ぐらぐらと水面に波が立ったかのように揺れて、鏡の中には私と夫、そしてお義母さんが、夫の実家にいる風景が見えた。床の間にある古ぼけた掛け軸や花瓶からして、間違いなく夫の実家の応接間だ。
 私は今着ているこのコーディネートで、二人に対面している。

『私には私なりの子育ての方針があるの。塾も受験もこの先の進路も、本人の意志や適性を大事にしてあげたい。それを尊重できないならば、私は息子と一緒に出て行きます』

 凛とした姿勢、凛とした声で言い放ち、応接間を立ち去る私の姿が見えた。
 慌てて後を追う夫の姿。
 あからさまに狼狽した様子の義母。

――そうだ、これでいい。

 そこで、鏡の映像は現実に戻った。
 試着室にいる私、一人だけが映されている。
 そこに映る私は、背筋が伸びて凛としたレディだった。

――これが本当の私の姿な気がする。

 小さく微笑み、カーテンを開ける。

 待ち構えていたように、女の子は、

「あなたにぴったりのお洋服が見つかったようですね」

と、まるで確信していたかのように問いかけた。

「はい。お会計お願いします」
「かしこまりました。もう、お義母様へのプレゼントは結構ですね?」

 わかりきったことを訊いて申し訳ないのですが、といった口調で女の子は確認する。

「ええ。そもそも、今日買うべきものは、私のための服だったんです。きっと」

 自然と私の頬に上ってきた笑みは、おそらく結婚して初めて浮かぶ、自信に満ちたものだったに違いない。
 それもこれも、このお店と猫が気づかせてくれたことだ。

「この白猫さんのおかげね……って、あら、いなくなっちゃったわ」
「気まぐれな猫なんです」
「最後に猫さんが見られないのは寂しいけど……でも、とても良い買い物ができました。

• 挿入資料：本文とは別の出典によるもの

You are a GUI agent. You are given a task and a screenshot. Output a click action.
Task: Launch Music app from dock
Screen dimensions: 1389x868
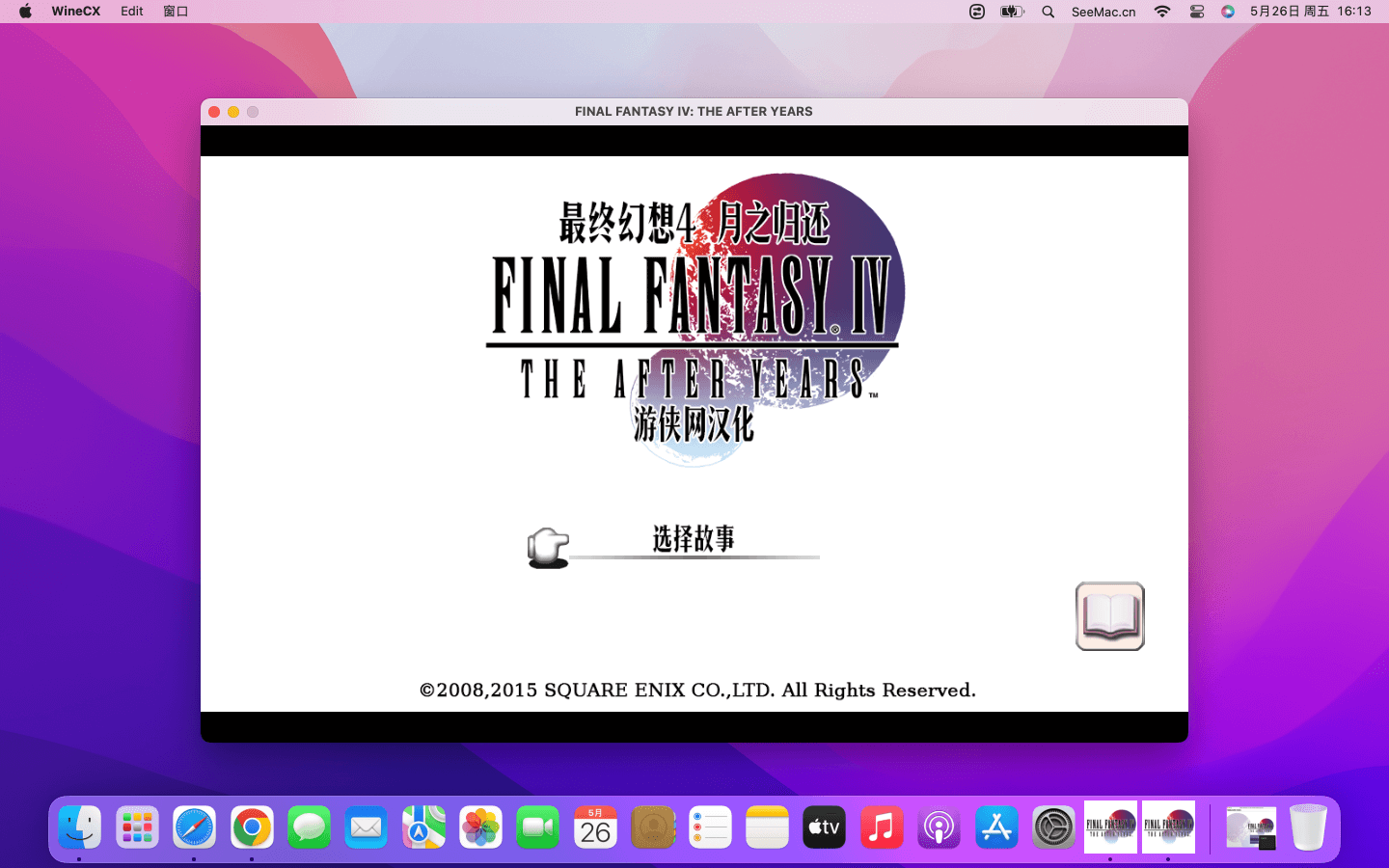tap(881, 827)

洋服屋さんでこんな思いをするの、初めてな気がするわ」

 不思議なお店に、不思議な白猫。
 初めて偶然訪れたこの場所を、すっかり気に入ってしまった。
 洋服を買った。
 ただそれだけのことのはずなのに、それ以上に胸の内側がじんわりと温かい。

 レジを打ち終えた女の子は、照れたように眉を下げ、柔らかな声でこう告げた。

「お客様がここに来られる目的が服ではないのと同様に、私たちがお売りするのは、服ではなく、福ですから」



 店を出て、車に乗り込む前にパシャリとスマホで店の外観を撮影する。
 山間の小さな町にある小さなブティック。
 誰かに伝えたいし、また自分自身でも覚えておきたかった。

 スマホをバッグに収めて車に乗り、エンジンを掛けようとしたとき、バックミラーに男性が横切るのが見えた。
 白くてさらさらした髪の毛をした、美男子。

 思わず窓から首を出して振り返るが、誰もいない。
 そこには九月のものにしては青すぎる空が広がっているだけだった。

「……気のせいか」

 気を取り直し、エンジンを掛け、私はアクセルを踏む。
 私が私であること、私がここにいることを示すために。